--- Problem requirements ---
Reproduce the lines of the records below, from the line containing "Find the location of a" through the line containing "georef-caption: GEOREF is", both included, and omit the pictures.

--- Records provided ---
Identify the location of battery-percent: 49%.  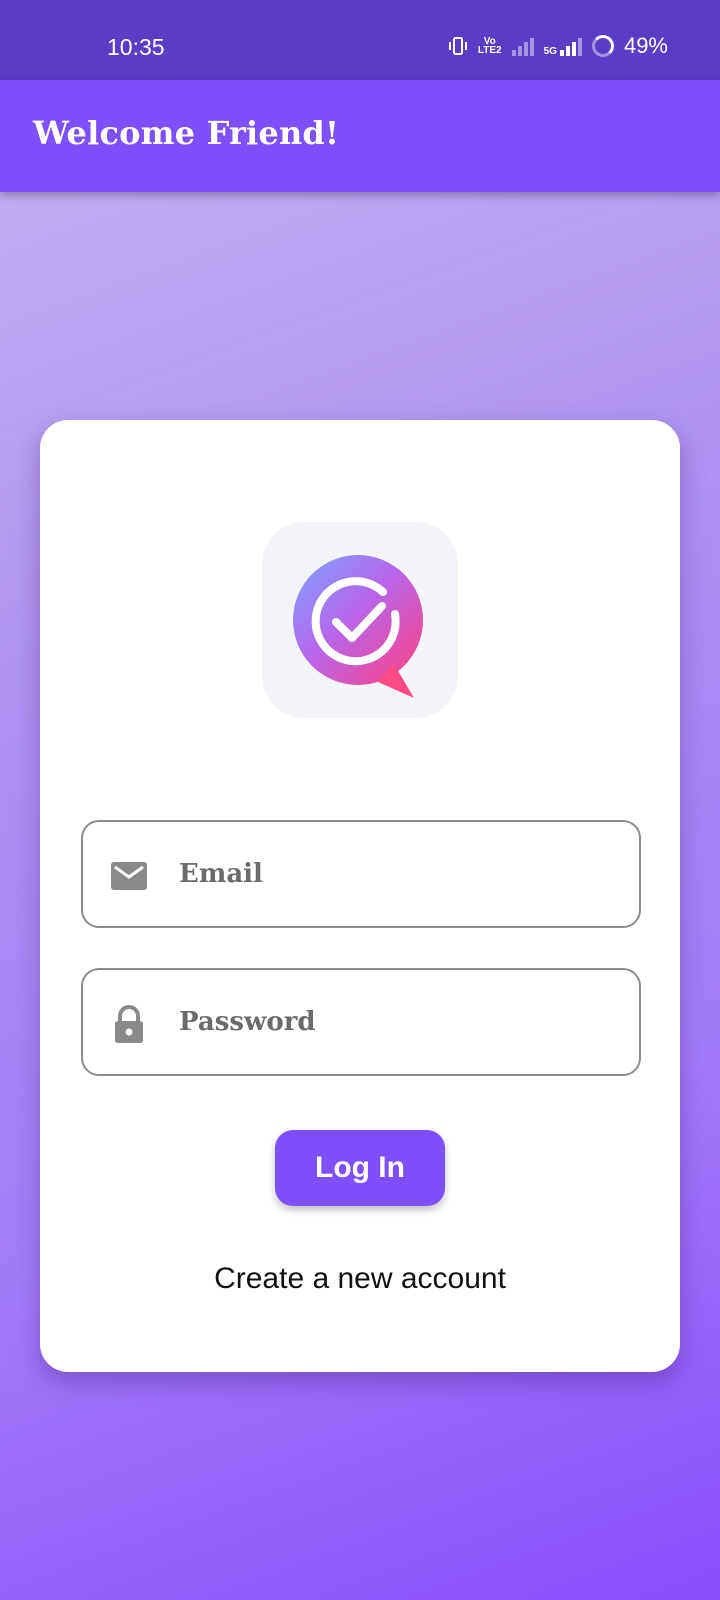
(646, 46).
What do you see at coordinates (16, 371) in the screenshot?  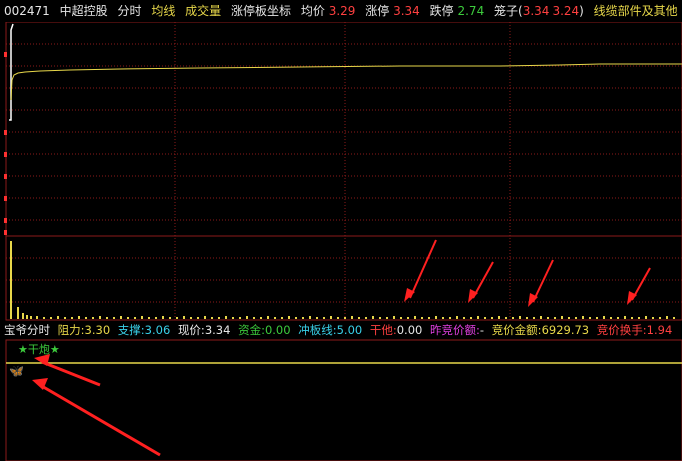 I see `butterfly-icon: 🦋` at bounding box center [16, 371].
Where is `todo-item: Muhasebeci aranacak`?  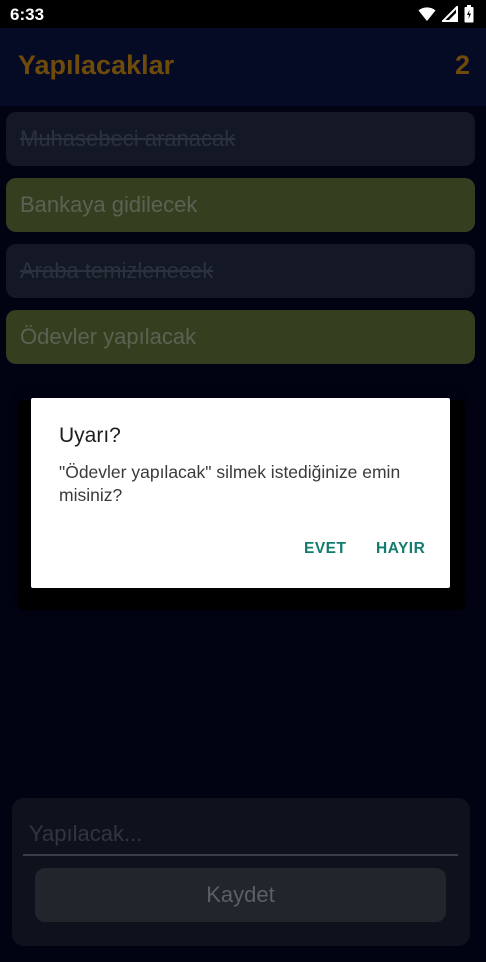
todo-item: Muhasebeci aranacak is located at coordinates (240, 139).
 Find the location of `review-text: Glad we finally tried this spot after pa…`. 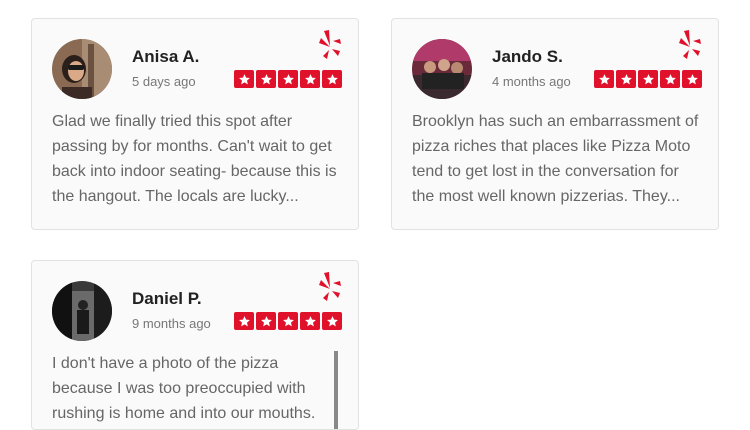

review-text: Glad we finally tried this spot after pa… is located at coordinates (194, 159).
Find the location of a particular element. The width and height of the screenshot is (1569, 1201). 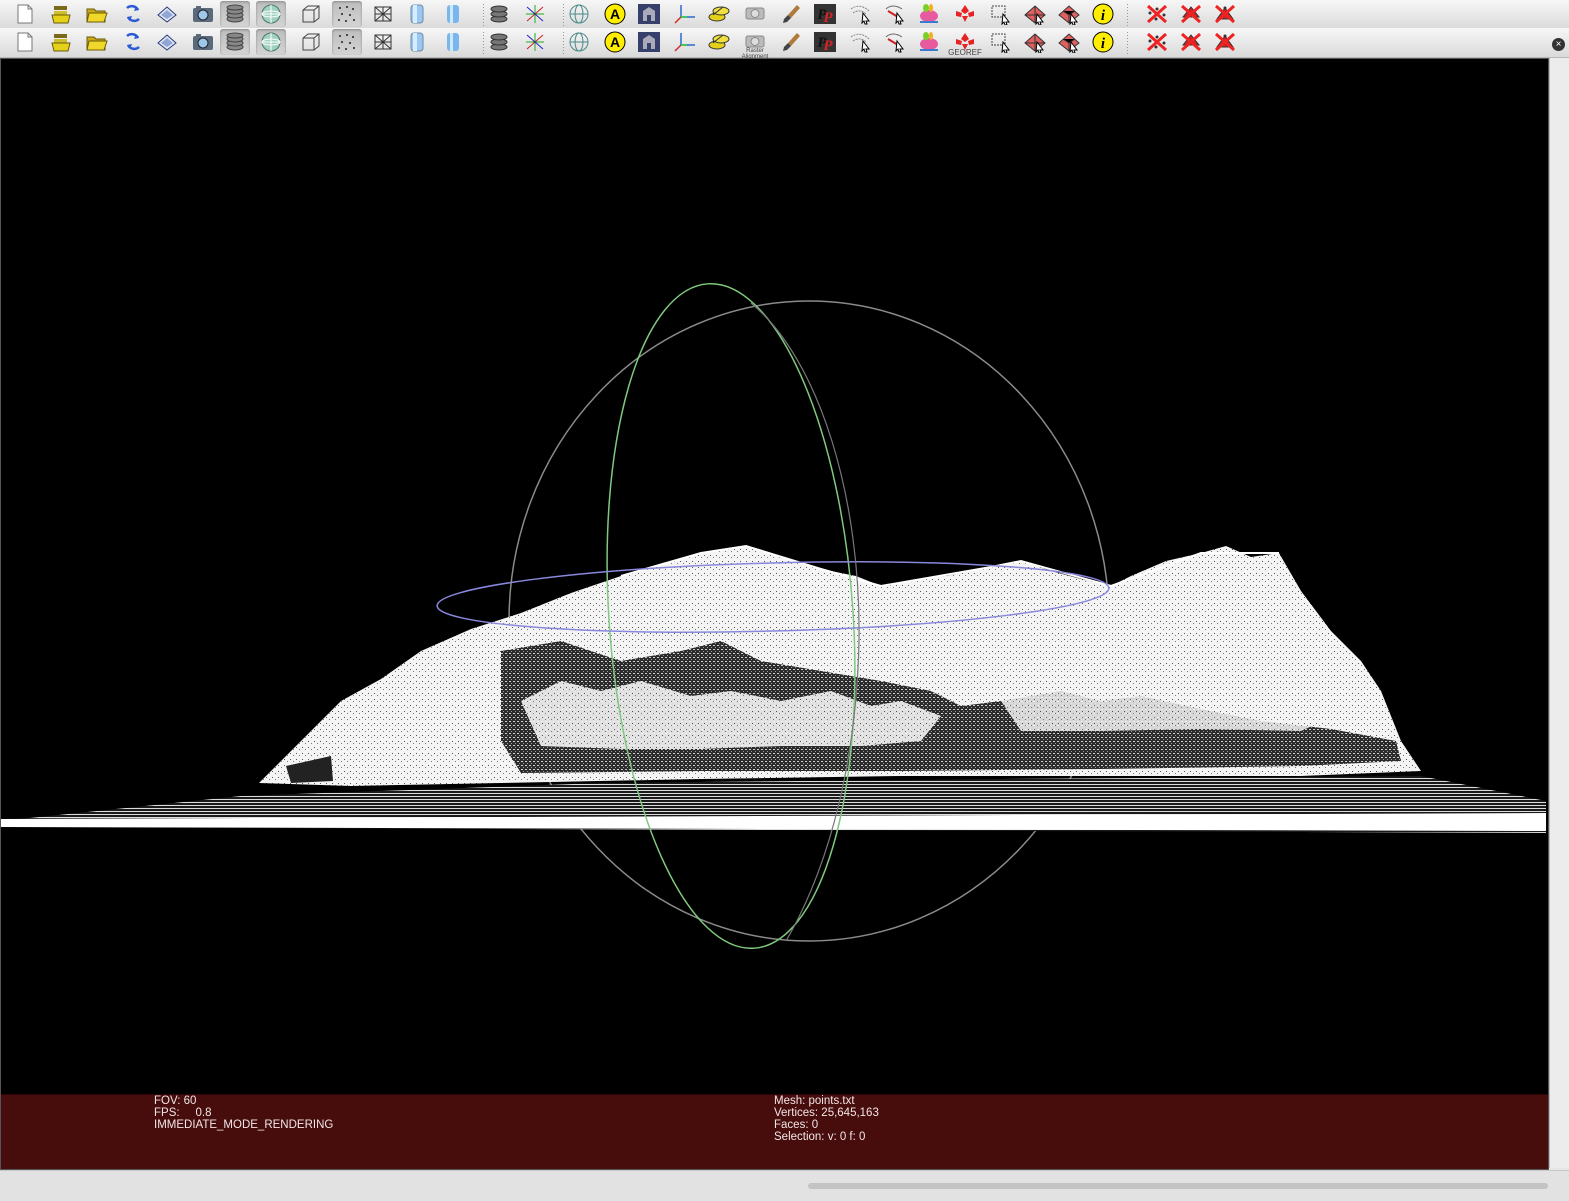

georef-caption: GEOREF is located at coordinates (965, 52).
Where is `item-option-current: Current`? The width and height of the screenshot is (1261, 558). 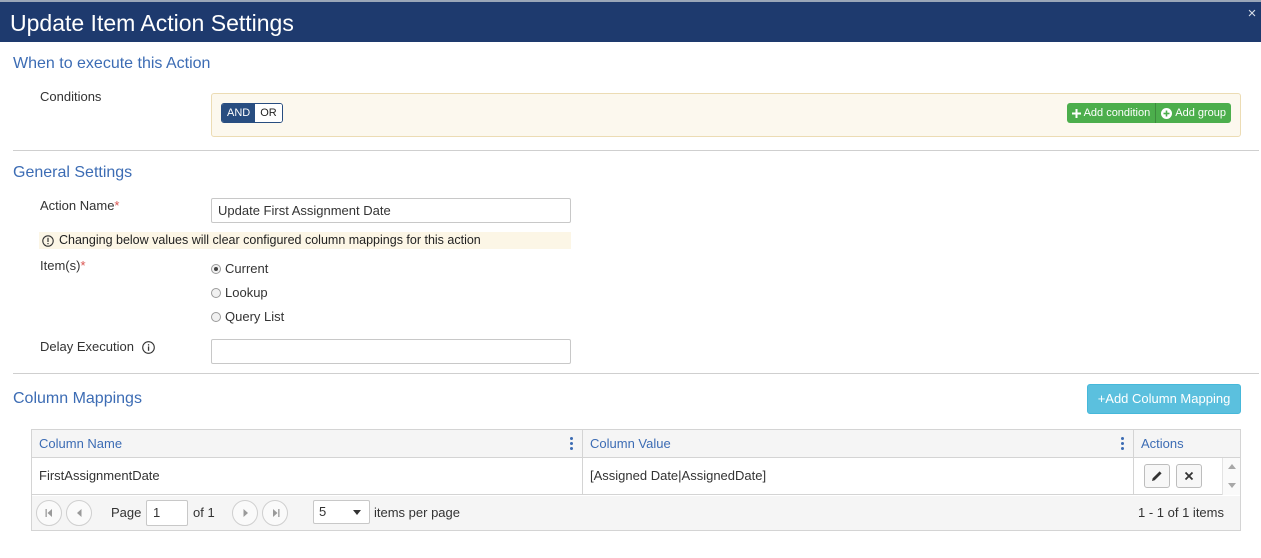 item-option-current: Current is located at coordinates (240, 268).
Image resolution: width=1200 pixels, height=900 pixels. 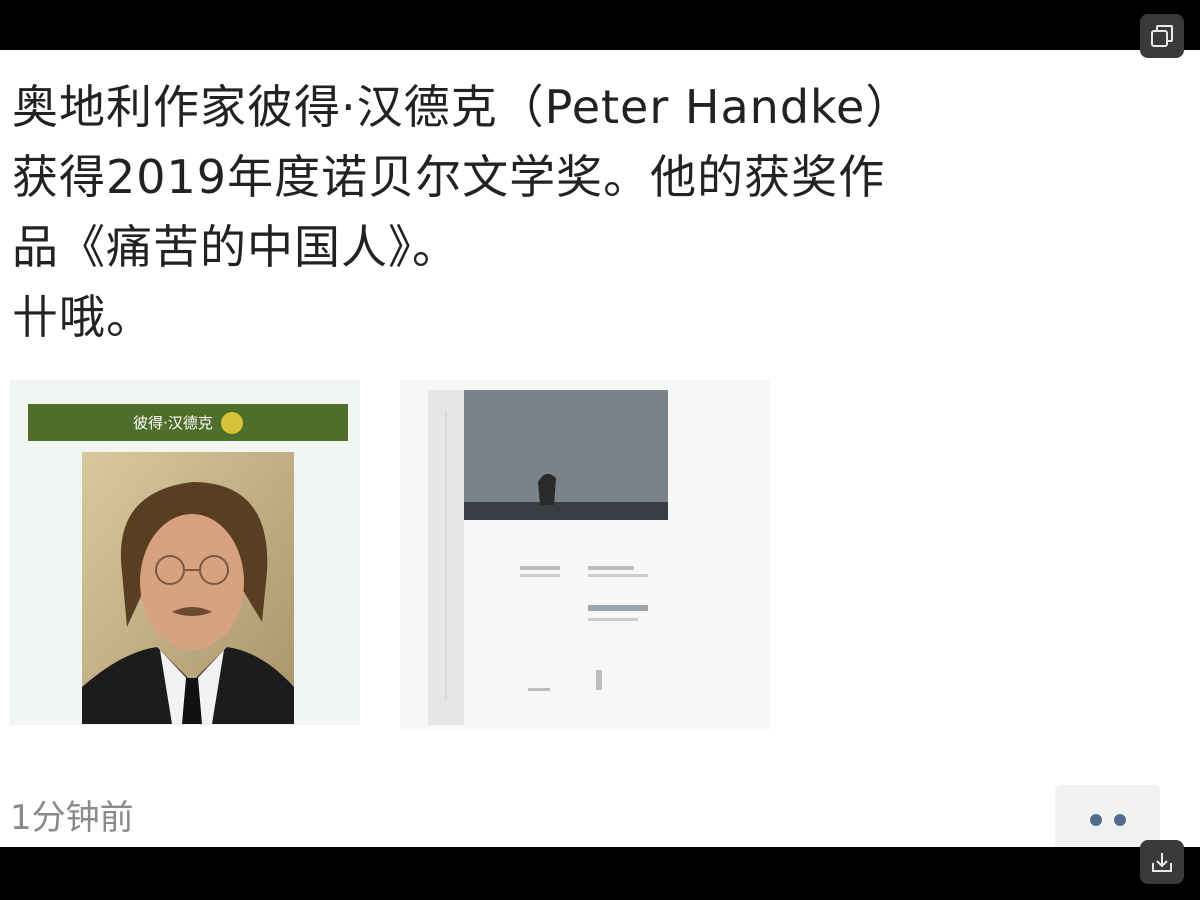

--- Response box ---
Find the location of a particular element. The width and height of the screenshot is (1569, 1201). 

georef-caption: GEOREF is located at coordinates (965, 52).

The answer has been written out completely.